Arte TV a récemment diffusé Léviathan, film de Andreï Zviaguintsev (2014), cinéaste russe dont un autre film est cette année en compétition à Cannes.
Kolia, son fils Roma et sa seconde femme Lilya habitent une maison avec une vue superbe sur la mer de Barents. Des carcasses de baleines sont échouées sur la grève : d’emblée, le cinéaste évoque un univers de glaciation et de mort.
La mort est présente dans les relations exécrables entre les trois personnages. Roma hait sa belle-mère, n’accepte pas son autorité et la rembarre avec des mots injurieux. Elle rôde aussi dans la procédure d’expatriation de leur maison, où Kolia a grandi et qui abrite aussi son atelier de mécanique automobile.

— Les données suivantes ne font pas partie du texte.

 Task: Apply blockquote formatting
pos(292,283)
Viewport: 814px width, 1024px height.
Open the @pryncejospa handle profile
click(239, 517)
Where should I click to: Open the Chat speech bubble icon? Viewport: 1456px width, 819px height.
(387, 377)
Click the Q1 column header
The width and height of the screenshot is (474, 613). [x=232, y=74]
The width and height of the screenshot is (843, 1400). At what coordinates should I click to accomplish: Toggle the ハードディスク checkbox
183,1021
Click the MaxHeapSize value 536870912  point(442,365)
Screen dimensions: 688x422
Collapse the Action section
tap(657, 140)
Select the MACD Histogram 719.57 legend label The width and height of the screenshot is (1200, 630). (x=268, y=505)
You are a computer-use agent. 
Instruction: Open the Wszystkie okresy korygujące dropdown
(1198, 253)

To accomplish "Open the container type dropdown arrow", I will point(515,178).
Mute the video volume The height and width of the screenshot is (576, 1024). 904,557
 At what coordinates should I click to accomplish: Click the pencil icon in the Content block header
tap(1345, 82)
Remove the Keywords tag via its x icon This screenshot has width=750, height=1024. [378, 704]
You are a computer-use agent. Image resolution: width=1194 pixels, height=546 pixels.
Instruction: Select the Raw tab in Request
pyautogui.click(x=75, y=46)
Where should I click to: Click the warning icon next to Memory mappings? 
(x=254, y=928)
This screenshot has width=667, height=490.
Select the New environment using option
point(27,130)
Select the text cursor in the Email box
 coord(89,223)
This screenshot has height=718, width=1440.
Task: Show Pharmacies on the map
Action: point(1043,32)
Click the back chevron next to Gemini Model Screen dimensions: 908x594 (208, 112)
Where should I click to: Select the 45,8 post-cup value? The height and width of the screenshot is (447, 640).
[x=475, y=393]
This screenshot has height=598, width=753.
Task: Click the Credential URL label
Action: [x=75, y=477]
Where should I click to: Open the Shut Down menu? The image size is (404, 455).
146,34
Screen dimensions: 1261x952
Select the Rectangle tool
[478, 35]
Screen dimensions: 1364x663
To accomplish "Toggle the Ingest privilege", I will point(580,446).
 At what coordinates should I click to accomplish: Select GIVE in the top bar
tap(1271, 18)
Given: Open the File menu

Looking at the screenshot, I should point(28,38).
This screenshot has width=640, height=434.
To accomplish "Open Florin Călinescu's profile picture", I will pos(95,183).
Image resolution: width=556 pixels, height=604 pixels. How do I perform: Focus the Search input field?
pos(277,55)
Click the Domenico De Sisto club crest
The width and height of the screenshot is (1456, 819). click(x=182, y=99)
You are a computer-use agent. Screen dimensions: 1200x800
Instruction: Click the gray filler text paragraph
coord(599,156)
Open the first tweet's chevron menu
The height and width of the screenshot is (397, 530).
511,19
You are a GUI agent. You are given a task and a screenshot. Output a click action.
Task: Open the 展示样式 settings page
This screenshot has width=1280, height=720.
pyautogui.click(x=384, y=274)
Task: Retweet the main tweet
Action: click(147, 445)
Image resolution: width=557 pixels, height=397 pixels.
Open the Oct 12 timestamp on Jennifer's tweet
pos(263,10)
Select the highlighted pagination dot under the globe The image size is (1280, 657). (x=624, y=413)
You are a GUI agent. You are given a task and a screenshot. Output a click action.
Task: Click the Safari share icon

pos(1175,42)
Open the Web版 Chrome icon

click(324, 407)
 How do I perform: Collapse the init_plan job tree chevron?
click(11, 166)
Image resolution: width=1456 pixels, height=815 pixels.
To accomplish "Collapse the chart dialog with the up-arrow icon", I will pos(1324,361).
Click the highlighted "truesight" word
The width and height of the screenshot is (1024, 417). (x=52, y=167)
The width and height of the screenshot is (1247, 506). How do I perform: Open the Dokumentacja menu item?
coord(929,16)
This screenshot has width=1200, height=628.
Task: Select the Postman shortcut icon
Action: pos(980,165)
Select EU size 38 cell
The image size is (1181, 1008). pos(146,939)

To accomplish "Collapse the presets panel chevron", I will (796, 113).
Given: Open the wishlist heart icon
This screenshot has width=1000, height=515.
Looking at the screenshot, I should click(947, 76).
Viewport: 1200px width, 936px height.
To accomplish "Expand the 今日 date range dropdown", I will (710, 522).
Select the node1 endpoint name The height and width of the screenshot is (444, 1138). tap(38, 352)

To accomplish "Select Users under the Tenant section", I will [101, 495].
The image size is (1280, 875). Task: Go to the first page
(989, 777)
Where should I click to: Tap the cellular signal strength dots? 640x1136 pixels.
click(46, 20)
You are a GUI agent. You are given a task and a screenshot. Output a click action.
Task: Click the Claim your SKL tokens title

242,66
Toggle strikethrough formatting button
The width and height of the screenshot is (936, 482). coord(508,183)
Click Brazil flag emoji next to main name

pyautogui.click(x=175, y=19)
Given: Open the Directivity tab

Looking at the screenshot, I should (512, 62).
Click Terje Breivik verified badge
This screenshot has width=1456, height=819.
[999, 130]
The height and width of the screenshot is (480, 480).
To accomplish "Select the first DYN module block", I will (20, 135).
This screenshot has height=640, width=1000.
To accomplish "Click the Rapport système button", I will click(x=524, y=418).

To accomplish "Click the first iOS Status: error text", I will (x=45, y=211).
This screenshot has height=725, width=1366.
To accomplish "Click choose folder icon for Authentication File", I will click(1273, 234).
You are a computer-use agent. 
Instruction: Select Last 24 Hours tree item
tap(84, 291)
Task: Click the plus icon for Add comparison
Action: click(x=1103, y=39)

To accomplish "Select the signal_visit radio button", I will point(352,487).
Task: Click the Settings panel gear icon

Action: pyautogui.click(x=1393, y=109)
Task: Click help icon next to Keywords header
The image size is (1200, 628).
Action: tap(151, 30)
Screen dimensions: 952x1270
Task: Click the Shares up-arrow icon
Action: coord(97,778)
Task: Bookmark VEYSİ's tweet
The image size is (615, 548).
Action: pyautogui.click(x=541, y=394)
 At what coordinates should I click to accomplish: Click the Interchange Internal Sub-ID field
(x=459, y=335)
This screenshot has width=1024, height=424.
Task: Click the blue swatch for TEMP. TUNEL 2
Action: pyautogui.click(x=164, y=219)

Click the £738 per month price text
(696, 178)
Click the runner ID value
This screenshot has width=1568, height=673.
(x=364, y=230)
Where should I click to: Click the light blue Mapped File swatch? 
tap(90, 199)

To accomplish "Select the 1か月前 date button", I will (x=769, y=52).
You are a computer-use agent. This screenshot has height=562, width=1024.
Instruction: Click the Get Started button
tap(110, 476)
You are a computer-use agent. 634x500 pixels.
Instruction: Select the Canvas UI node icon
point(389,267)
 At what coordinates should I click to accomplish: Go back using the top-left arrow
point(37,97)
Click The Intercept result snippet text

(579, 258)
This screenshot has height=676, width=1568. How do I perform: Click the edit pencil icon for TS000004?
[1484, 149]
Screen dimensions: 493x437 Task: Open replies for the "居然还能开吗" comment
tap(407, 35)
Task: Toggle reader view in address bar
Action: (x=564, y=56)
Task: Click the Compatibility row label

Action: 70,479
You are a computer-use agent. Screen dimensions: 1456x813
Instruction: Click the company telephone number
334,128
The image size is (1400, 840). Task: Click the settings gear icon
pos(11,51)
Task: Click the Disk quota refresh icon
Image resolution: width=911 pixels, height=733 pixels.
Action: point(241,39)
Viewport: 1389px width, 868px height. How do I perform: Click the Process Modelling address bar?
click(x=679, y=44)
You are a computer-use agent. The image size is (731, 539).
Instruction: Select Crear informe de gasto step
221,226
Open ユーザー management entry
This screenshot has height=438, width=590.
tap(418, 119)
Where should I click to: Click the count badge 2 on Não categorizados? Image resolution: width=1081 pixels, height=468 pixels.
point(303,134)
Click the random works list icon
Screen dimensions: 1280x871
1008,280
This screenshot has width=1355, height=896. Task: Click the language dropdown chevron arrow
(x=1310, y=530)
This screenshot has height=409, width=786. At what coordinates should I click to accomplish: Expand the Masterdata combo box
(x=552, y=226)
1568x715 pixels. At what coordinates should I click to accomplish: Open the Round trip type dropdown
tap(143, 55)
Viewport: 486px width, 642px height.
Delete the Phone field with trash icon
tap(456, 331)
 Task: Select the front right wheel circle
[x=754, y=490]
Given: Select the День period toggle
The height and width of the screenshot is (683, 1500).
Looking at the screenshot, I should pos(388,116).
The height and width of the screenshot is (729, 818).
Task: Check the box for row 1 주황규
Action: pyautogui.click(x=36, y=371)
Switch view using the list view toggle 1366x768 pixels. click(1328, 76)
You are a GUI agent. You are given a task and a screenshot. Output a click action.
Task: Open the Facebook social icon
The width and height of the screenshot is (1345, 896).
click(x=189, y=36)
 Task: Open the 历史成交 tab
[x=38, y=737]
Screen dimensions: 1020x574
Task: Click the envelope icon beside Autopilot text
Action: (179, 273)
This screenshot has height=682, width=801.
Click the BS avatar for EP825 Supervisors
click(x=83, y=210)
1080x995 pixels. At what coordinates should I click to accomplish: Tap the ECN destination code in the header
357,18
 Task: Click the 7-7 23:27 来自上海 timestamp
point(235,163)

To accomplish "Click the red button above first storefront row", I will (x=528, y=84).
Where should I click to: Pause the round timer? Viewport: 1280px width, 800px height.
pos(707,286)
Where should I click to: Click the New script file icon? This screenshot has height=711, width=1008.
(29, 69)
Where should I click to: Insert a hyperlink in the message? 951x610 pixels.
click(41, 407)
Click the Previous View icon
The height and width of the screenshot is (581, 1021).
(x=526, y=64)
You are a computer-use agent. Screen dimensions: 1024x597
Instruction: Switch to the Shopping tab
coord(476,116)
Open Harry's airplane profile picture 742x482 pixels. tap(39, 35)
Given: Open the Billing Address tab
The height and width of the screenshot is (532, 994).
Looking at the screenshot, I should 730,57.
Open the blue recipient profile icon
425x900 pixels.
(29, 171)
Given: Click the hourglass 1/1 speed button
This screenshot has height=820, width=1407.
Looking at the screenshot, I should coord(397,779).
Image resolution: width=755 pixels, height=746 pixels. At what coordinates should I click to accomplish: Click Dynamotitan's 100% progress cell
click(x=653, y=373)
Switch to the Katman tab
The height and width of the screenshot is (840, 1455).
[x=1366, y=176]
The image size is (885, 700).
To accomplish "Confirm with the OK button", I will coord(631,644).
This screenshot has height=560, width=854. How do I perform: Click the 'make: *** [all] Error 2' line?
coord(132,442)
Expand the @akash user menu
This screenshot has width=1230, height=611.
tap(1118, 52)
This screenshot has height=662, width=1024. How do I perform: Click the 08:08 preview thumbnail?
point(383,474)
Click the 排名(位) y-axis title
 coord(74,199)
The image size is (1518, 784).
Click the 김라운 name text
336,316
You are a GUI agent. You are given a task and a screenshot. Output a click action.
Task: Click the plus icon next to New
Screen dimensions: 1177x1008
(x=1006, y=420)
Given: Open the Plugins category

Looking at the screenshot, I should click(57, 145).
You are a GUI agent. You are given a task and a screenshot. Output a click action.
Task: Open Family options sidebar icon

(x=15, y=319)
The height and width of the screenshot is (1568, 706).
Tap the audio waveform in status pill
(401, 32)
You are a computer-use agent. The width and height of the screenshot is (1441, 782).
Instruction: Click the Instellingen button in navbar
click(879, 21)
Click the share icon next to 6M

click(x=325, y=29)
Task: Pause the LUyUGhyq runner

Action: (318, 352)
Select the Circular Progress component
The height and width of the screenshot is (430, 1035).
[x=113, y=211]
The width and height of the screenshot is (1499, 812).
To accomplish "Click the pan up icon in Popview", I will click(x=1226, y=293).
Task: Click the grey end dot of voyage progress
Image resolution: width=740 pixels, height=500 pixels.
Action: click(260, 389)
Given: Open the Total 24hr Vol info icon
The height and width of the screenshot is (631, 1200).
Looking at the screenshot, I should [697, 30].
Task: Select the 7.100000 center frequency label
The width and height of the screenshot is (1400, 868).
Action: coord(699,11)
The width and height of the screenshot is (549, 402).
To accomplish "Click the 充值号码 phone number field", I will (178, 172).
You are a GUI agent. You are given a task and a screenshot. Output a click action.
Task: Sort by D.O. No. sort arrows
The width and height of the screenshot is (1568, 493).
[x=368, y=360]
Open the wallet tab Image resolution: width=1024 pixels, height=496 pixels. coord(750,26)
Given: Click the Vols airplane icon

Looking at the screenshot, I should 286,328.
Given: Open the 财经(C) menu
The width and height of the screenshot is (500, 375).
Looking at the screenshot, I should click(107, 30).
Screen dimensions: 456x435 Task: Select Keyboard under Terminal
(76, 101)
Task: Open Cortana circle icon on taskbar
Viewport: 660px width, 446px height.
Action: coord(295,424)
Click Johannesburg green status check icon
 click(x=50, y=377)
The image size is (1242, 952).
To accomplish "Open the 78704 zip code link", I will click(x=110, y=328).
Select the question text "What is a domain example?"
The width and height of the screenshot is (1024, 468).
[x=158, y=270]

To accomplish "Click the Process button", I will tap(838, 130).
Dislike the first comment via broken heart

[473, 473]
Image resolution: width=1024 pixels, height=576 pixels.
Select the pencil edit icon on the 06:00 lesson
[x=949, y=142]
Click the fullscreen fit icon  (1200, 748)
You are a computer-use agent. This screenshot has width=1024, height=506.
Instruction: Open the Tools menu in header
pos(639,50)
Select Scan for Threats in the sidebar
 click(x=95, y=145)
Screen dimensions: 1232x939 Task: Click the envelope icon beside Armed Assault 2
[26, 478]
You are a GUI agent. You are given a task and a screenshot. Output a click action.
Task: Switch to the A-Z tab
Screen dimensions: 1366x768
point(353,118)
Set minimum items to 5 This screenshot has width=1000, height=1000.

Un ami de jeunesse de Kolia, Dmitri, est avocat. Il vient à leur secours, afin d’obtenir du maire mafieux Vadim Cheleviat, qu’il paie un dédommagement cinq fois supérieur à celui que la juge, qui est à sa dévotion, lui a reconnu. Dmitri détient des éléments compromettants pour le maire, démontrant qu’il a du sang sur les mains. Le chantage fonctionne. Le maire est prêt à payer.
Mais le destin est implacable pour Kolia, comme il le fut pour Job dans la Bible. Dmitri devient l’amant de Lilya. Le mari trompé se saoule à la vodka, agresse physiquement son ancien ami, menace de mort son épouse infidèle et la viole. Lilya se suicide en se jetant dans la mer. Pour pouvoir adopter Roma et toucher ainsi une allocation, un couple d’amis de Kolia l’accusent d’avoir assassiné sa femme. Kolia est reconnu coupable de meurtre et condamné à quinze ans de prison à régime sévère.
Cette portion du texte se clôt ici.